The walk wasn't far. The new tunnel was nearby and the new room was the first turn to the right. As soon as his foot crossed the threshold, Brayden felt his god's presence swell to an intensity he hadn't felt outside of the huge cathedral where he'd taken his vows. "Brogdar?"
Stopping at the door, Jacob could only stare as the huge gold statue at the front of the room reformed and shaped itself into the image of an armed and armored figure—the only odd part was that the figure was a kobold.
Watching her work melt away into the new form, Tannyr could feel the divinity weighing on the room and stood up. "I think you'll want to make this place a little more comfortable," she said, patting Brayden on the shoulder as she walked out. Once outside, she asked, "Did that work, Travis?"
"Yeah. It unlocked the research for all the divine classes and I now see a cost on the four classes. Damn but they're expensive. Priest is a thousand gold, cleric is ten thousand, paladin is five thousand gold and five thousand adamantine, and inquisitor is the same but with mithril. And that's after spending three hundred days of research time."
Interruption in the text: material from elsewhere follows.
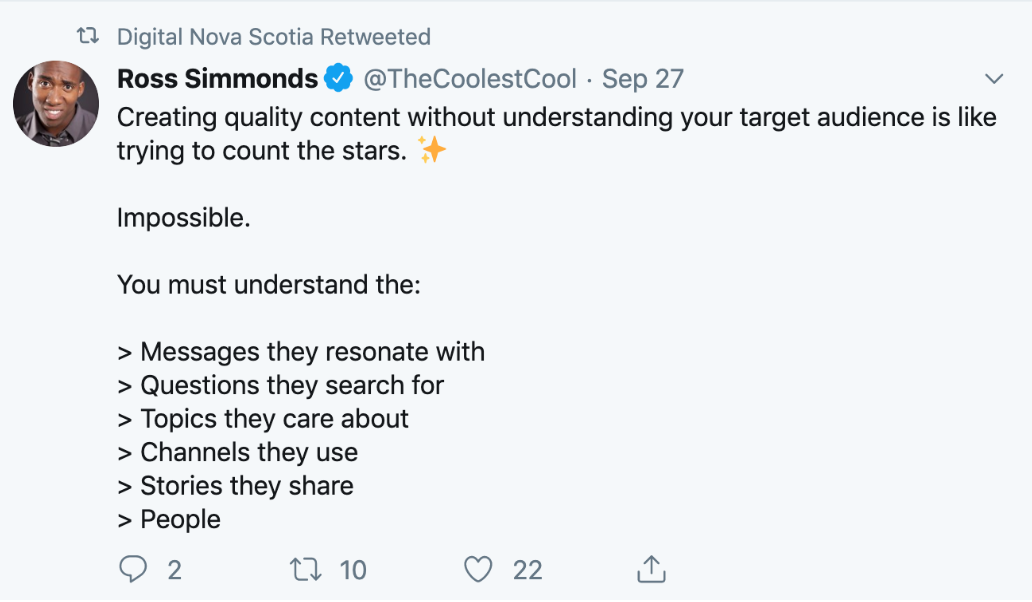Like the tweet with the heart icon

[x=479, y=570]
Whistling, Tannyr looked up at where Jacob was standing. "If you want to talk to Brayden, you might want to find something else to do. His god is in there with him, and I think they both have a lot to talk about."
"Ah. He was discussing getting me to make some armor. I've worked steel before, and made a few breastplates and such, but I don't think I'll be able to work on any of the more exotic metals." Still unwilling to take the deal the dungeon had given his whole family, Jacob sighed. "I wish I could accept your deal, but Grace and I still want a big family."
"He's okay with that. You did see that we have over a dozen new faces, plus around thirty townsfolk living here now? Travis doesn't mind sharing and, honestly, neither do the rest of us—even if Robert gets a little odd about it sometimes. Live your life here, have a dozen little terrors that want to learn how to run a forge or shoot a rifle or swing a sword or—anything. You're welcome to join more fully when you are too old to make more." Pulling out her pickaxe, Tannyr started measuring where the next room would be.
Nodding, and filled with more determination than ever to learn how to help the dungeon, Jacob said, "Thank you. I might go and see about finding a forge to practice with."